Required action → Given the material below, return only the lines starting at the line with "Open the Jobs clipboard icon" and ending at the line with "Select the arrow", exactly as they appear.

Dataset content →
★ ★ ★ ★
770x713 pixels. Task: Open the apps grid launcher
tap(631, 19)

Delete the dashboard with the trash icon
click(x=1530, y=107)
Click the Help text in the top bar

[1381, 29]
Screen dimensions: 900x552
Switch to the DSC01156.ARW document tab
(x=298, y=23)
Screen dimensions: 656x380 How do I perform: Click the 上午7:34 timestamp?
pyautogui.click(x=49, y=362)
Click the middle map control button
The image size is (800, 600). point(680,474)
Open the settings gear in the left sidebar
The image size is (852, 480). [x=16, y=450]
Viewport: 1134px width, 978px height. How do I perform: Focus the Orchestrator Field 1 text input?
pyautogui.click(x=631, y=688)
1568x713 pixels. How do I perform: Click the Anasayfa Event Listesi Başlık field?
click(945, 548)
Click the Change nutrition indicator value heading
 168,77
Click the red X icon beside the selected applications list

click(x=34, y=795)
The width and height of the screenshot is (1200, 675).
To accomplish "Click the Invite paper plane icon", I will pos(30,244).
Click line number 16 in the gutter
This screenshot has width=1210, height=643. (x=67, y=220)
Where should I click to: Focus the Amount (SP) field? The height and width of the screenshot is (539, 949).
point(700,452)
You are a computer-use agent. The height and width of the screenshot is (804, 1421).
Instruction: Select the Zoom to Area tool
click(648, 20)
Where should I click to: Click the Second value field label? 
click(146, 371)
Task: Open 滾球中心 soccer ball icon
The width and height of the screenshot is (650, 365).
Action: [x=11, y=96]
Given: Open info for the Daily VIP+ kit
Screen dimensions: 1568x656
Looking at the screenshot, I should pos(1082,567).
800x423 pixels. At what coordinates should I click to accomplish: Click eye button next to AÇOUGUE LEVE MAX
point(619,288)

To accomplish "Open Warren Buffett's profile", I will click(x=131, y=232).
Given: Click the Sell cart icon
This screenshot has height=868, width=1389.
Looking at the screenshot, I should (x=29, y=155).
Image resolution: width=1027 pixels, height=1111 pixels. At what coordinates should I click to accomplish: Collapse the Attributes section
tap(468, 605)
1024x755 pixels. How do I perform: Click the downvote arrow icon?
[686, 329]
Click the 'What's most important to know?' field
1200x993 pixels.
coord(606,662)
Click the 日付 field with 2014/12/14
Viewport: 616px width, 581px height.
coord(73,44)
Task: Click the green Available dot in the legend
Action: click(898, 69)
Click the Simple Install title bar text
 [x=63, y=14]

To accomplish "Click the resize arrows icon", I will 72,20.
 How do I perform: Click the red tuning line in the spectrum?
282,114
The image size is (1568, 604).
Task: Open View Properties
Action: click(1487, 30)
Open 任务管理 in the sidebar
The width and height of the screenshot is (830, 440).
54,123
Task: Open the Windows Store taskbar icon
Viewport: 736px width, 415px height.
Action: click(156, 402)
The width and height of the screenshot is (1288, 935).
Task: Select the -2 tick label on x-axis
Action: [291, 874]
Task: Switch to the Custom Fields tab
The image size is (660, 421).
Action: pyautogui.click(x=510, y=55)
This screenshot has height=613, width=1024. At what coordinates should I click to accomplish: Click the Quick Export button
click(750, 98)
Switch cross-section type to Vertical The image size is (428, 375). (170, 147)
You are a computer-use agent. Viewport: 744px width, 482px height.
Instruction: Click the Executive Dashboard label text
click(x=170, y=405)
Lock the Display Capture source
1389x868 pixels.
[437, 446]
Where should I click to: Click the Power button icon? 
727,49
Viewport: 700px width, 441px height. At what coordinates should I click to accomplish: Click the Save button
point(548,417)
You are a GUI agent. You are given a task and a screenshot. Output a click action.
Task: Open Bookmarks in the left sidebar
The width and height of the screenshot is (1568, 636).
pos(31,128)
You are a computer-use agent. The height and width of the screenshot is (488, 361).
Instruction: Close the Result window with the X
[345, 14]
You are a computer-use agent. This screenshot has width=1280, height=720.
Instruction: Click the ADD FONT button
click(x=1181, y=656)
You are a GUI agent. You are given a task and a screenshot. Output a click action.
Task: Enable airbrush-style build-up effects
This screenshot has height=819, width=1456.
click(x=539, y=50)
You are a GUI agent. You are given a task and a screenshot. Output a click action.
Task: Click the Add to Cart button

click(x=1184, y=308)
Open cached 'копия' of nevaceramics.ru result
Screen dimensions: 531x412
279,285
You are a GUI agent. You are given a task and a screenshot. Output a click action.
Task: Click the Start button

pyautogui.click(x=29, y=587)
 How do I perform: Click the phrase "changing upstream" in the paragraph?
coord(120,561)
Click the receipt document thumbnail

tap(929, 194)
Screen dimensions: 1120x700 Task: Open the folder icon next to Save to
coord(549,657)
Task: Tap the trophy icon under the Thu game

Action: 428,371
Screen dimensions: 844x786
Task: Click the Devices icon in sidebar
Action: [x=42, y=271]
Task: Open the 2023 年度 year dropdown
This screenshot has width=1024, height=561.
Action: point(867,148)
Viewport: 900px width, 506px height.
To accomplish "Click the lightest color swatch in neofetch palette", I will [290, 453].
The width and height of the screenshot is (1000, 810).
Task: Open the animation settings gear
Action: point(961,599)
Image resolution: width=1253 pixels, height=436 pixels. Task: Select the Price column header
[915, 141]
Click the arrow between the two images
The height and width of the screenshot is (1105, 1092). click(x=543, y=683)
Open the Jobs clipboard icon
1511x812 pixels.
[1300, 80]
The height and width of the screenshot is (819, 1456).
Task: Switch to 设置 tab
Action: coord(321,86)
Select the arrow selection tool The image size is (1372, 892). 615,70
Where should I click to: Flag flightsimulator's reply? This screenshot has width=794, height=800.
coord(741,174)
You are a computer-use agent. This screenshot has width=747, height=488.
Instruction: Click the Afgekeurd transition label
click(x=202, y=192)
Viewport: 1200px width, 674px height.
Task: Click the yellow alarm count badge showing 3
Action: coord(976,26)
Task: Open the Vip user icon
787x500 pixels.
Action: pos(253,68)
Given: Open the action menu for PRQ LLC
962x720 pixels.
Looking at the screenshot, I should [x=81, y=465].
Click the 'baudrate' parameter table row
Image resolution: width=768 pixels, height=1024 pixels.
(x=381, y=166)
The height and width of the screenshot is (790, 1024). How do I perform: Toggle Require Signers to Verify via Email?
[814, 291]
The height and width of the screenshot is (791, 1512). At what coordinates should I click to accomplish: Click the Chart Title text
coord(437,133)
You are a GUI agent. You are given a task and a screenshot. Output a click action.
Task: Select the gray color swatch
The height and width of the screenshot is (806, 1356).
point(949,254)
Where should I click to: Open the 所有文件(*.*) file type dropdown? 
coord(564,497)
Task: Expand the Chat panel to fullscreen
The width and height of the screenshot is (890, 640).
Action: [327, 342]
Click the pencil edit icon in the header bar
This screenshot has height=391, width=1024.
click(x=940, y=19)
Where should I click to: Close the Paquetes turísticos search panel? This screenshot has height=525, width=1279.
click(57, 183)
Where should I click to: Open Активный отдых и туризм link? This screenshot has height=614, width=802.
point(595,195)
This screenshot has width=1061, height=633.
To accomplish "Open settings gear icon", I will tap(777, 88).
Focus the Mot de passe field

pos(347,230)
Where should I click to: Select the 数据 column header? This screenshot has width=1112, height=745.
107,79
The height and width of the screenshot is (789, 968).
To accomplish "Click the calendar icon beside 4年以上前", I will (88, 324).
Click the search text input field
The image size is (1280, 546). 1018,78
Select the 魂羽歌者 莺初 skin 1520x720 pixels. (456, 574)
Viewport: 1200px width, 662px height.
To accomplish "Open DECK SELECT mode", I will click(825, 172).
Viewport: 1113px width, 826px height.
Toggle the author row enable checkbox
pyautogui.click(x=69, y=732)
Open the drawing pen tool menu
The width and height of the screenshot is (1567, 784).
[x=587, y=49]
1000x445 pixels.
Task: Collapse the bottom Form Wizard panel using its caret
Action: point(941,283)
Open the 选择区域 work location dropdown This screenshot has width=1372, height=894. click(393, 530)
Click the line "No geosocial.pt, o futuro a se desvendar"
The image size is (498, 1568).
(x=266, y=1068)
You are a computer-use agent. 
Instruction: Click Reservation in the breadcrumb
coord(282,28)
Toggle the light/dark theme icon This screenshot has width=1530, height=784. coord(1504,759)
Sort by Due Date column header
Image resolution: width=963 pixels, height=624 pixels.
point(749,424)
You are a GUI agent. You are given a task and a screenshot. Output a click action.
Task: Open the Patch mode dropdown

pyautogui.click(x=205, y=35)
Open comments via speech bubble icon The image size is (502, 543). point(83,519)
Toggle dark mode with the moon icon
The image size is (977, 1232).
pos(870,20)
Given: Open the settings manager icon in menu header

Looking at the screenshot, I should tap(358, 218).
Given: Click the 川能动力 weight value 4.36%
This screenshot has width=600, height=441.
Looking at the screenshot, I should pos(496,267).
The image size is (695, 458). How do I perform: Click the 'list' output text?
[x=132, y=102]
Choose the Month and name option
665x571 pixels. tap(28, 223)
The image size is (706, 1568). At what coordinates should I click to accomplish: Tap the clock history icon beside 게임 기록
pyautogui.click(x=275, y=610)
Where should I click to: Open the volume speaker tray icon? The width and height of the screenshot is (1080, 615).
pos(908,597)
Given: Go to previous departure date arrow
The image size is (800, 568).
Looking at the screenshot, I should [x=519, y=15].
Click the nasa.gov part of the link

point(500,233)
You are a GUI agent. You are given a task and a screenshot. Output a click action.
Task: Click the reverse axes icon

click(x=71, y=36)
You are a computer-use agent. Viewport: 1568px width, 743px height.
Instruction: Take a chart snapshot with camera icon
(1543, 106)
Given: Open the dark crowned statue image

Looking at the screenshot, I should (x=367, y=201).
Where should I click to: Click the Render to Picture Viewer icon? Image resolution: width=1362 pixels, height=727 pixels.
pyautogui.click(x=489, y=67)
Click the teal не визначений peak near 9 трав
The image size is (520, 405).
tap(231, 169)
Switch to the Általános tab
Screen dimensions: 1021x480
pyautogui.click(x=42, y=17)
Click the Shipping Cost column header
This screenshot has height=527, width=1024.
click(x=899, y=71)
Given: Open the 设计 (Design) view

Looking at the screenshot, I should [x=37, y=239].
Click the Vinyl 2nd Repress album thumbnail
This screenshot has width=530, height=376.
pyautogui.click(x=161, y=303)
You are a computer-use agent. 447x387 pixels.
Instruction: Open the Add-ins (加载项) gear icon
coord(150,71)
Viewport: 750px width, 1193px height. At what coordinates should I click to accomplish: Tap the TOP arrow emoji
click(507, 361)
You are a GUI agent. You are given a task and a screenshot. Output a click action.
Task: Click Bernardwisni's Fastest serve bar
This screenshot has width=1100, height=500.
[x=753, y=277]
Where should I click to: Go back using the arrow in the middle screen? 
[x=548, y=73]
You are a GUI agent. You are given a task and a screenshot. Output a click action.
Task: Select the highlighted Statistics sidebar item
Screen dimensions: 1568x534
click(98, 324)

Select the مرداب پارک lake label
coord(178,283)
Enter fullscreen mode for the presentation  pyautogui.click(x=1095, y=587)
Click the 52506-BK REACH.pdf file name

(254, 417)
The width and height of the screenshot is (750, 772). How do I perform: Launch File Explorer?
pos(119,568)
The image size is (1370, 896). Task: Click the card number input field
★ ★ ★ ★
Finished exercise →
Open the Jobs clipboard icon
1511x812 pixels.
[1300, 80]
The height and width of the screenshot is (819, 1456).
Task: Switch to 设置 tab
Action: coord(321,86)
Select the arrow selection tool The image size is (1372, 892). 615,70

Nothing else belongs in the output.